Sortant des ténèbres éblouissantes du musée Jacquemart-André, je décide de partir à pied : boulevard Haussman, rue de Courcelle, puis toute la rue St-Honoré. Toujours aucun piéton dans les rues, seulement un peu de circulation automobile & les rayons du soleil, translucides, caressants, d’un bleu légèrement voilé de blanc. Paris samedi, le désert ? Que de luxe, que de beauté. Personne n’est pauvre, ici. Dans la vitrine d’une galerie, une toile impressionniste attire mon regard. Un véritable tableau impressionniste ; Henri Authon, fin XIXe. Combien cela peut-il valoir ? De toute évidence les commerces de luxe ne sont pas soumis aux mêmes lois que le négoce ordinaire : aucun prix ne figure jamais en devanture des galeries & des marchands de livres anciens. Un peu plus loin, une sérigraphie d’époque d’Henri Rivière, « Crépuscule », 1902.

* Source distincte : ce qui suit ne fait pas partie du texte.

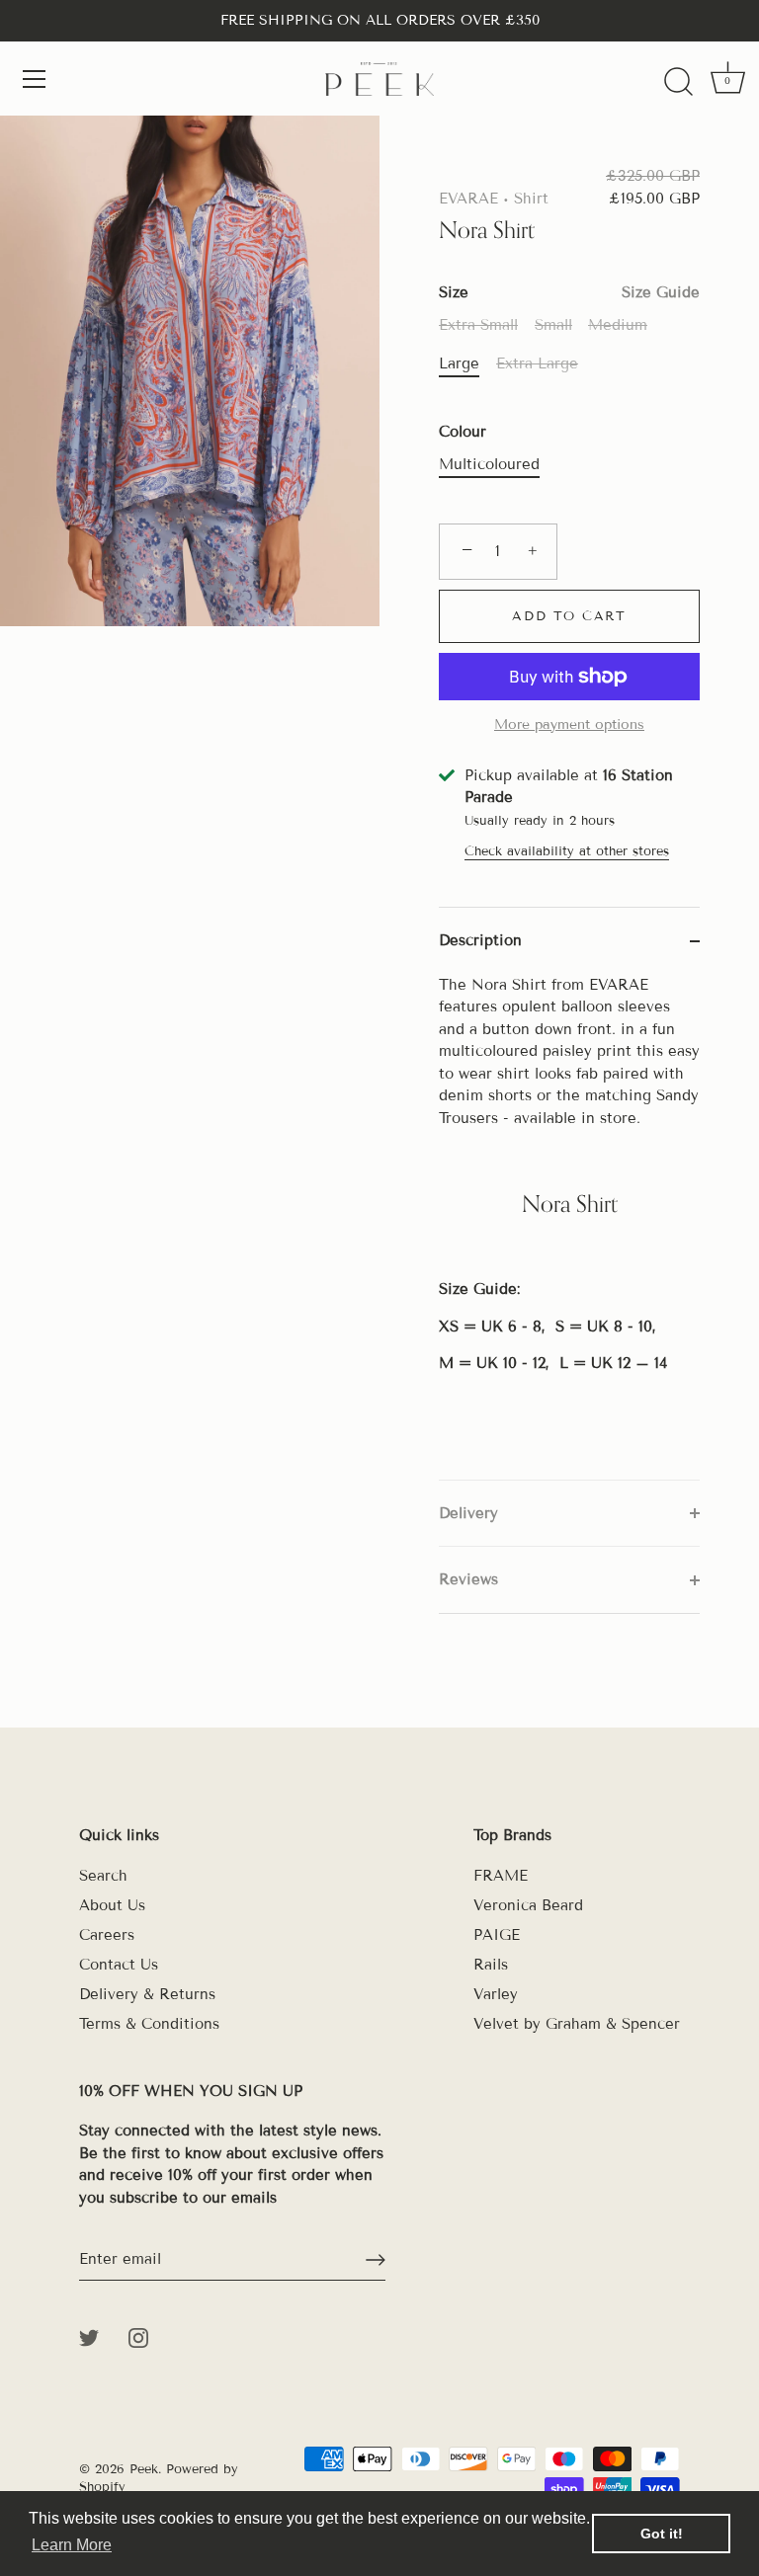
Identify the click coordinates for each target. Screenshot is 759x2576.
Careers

Devant le palace « Le Bristol », des gens importants se serrent la main en parlant d’une voix très grave. Le portier fait tournoyer sa capeline sombre, des talkie-walkies noirs émergent discrètement des pognes des agents de sécurité.

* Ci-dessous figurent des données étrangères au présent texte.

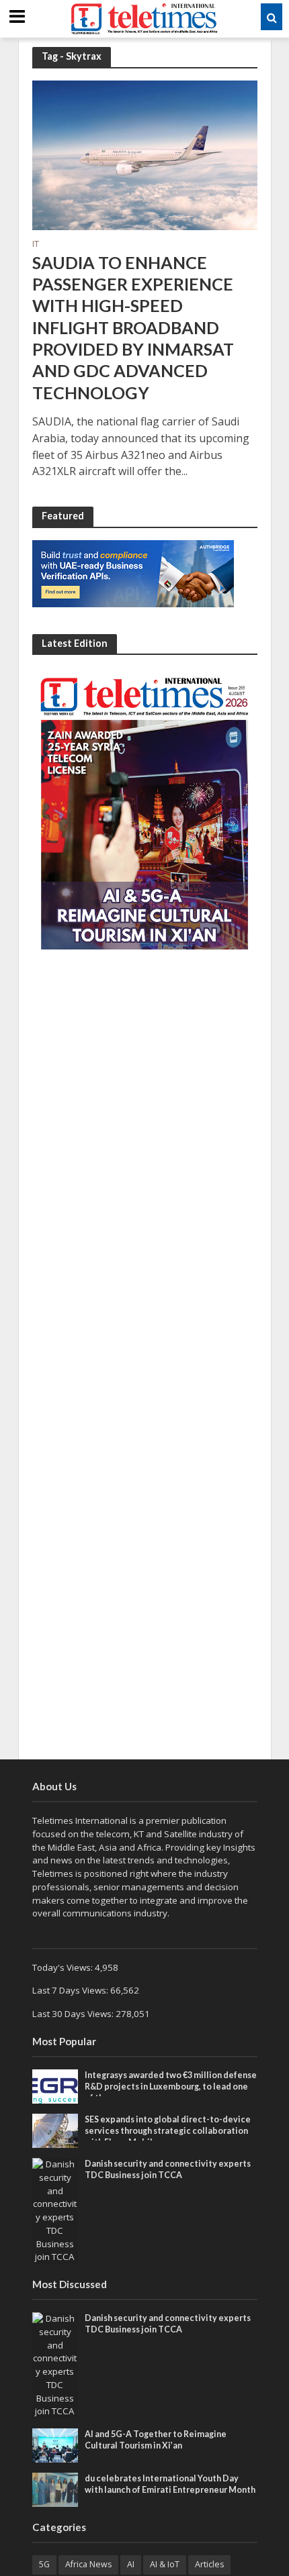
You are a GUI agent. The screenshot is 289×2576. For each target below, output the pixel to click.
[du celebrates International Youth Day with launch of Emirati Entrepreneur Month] (55, 2489)
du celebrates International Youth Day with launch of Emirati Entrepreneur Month (170, 2484)
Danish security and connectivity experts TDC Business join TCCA (168, 2169)
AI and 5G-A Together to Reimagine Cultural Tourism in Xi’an (155, 2440)
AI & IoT (164, 2564)
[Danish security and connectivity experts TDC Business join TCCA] (55, 2210)
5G (44, 2564)
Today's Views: (63, 1967)
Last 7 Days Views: (71, 1990)
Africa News (88, 2564)
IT (35, 245)
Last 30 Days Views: (74, 2014)
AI (130, 2564)
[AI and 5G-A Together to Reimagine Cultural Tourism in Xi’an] (55, 2444)
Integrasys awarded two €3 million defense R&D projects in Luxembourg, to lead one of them (171, 2086)
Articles (209, 2564)
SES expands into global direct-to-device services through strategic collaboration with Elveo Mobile (168, 2130)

Galerie De Jonkheer, un Magritte dans la vitrine. En face, galerie Petridès, quantité d’Utrillo. Ils me font réviser un peu mon jugement d’ordinaire sévère, il se trouve là de fort beaux tableaux. Quel charme, quel séduction, passer dans la rue & contempler de tels chefs d’œuvres ! Cette promenade vaut bien plusieurs musées.

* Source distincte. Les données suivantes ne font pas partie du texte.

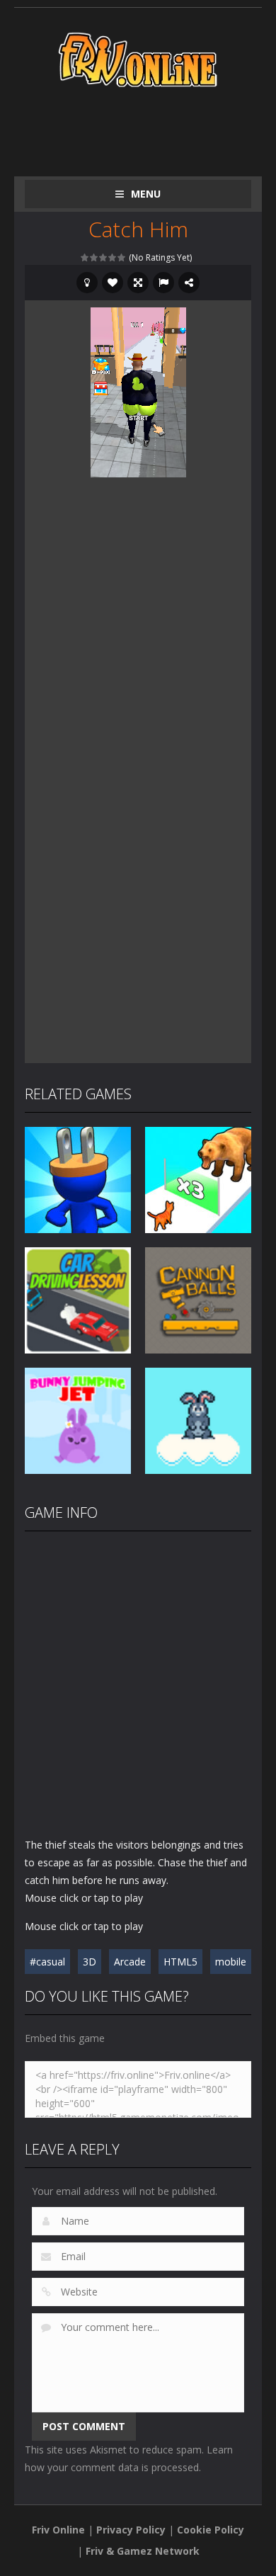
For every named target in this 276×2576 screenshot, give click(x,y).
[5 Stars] (122, 257)
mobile (230, 1961)
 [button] (163, 282)
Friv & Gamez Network (143, 2551)
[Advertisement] (150, 129)
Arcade (130, 1961)
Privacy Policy (131, 2529)
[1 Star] (85, 257)
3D (89, 1961)
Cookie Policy (210, 2529)
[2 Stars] (94, 257)
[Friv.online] (138, 58)
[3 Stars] (103, 257)
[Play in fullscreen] (138, 282)
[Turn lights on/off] (87, 282)
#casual (47, 1961)
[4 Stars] (112, 257)
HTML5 (180, 1961)
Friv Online (58, 2529)
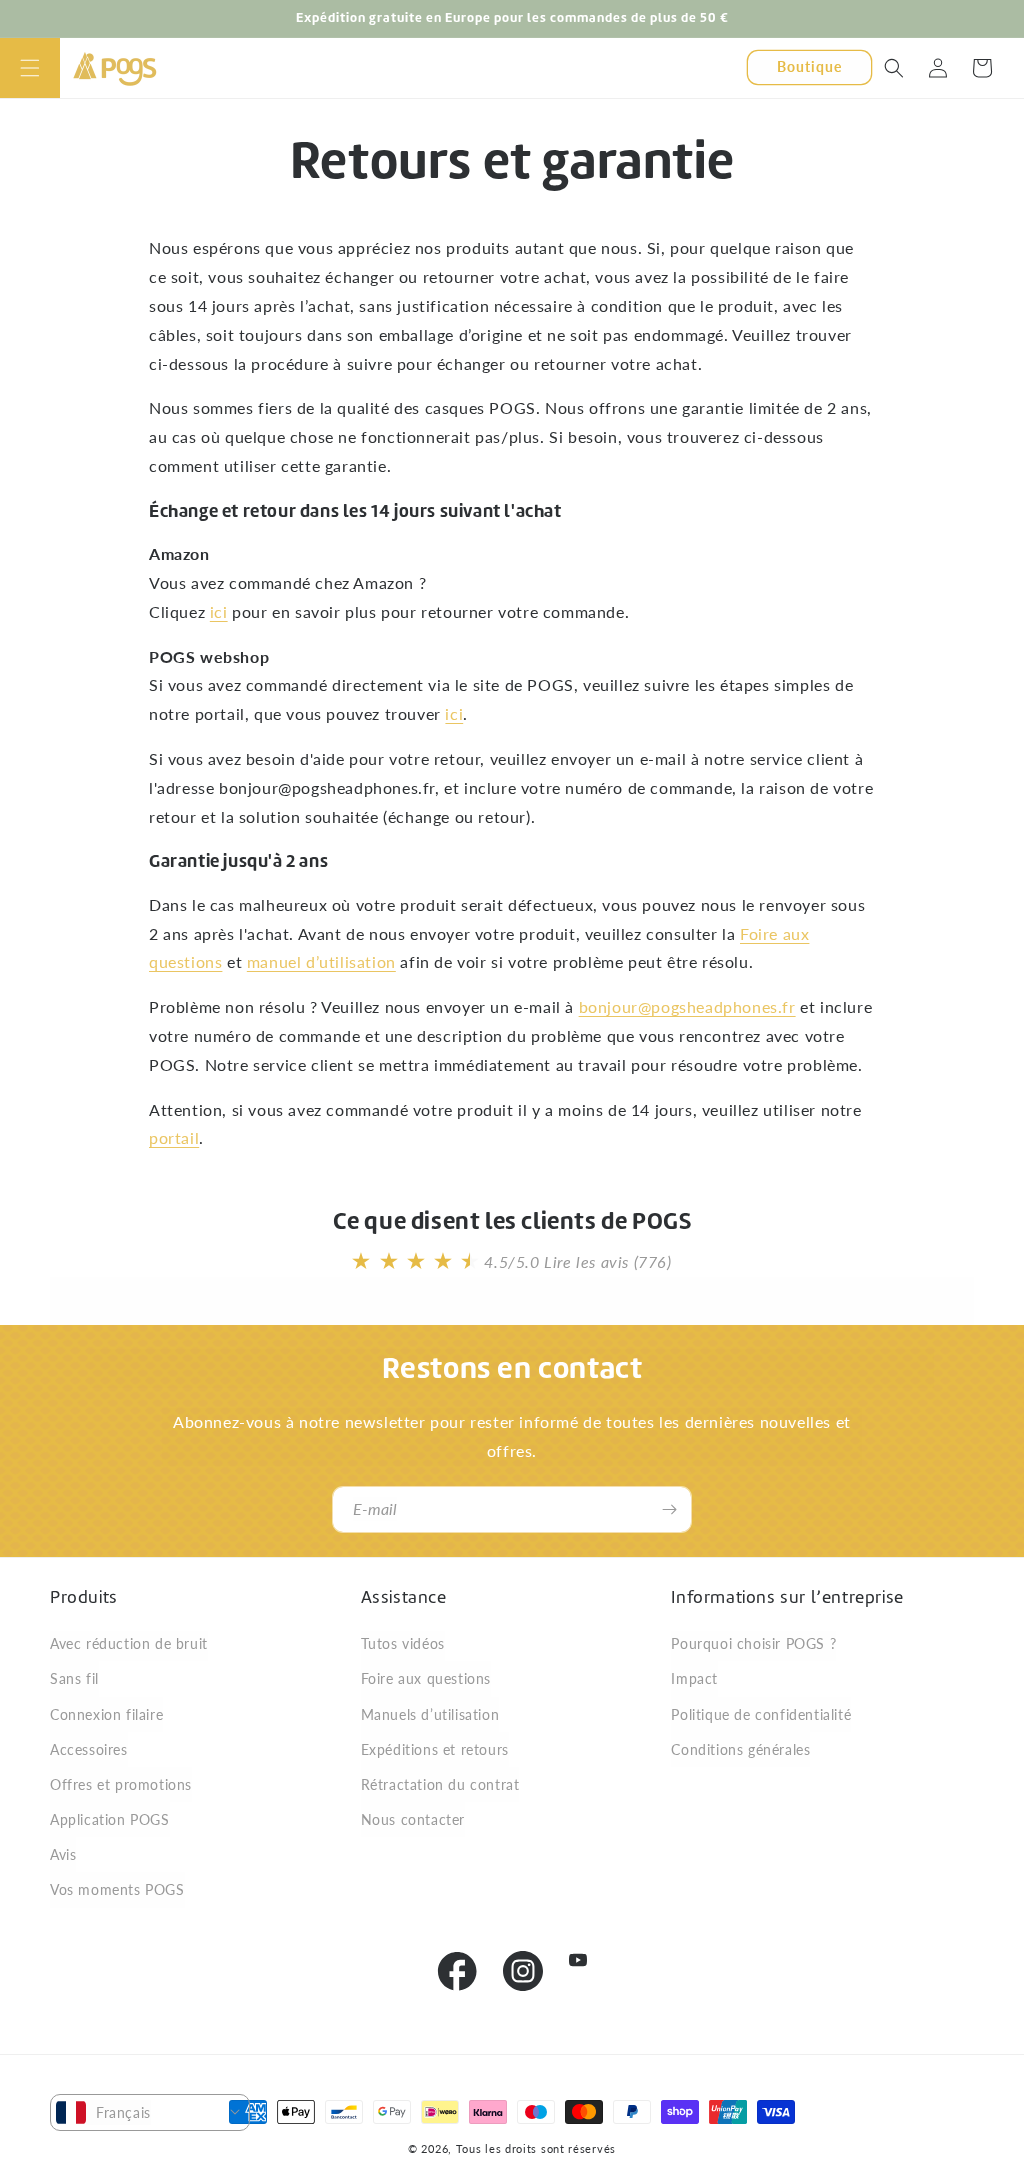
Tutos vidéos (403, 1643)
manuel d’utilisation (321, 961)
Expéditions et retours (435, 1749)
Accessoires (89, 1749)
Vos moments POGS (117, 1889)
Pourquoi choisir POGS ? (753, 1643)
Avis (63, 1854)
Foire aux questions (426, 1678)
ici (219, 611)
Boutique (809, 66)
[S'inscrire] (669, 1509)
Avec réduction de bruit (129, 1643)
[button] (30, 68)
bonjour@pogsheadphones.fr (687, 1006)
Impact (694, 1678)
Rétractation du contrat (440, 1784)
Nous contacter (413, 1819)
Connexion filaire (106, 1714)
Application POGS (110, 1819)
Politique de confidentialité (761, 1714)
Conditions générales (740, 1749)
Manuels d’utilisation (430, 1714)
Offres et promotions (121, 1784)
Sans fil (74, 1678)
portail (174, 1137)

Mazette, qu’il est coquet, le Ministère de l’Intérieur ! Ô combien plus que le palais de l’Élysée. Grande muraille, élégante mais triste, dont la pierre ocrée par la pollution me fait penser à celle de la mairie de Bordeaux. Pas plus impressionnant que ça. Sur l’autre trottoir s’alignent les fan,freluches distinguées des plus grands couturiers & des chausseurs.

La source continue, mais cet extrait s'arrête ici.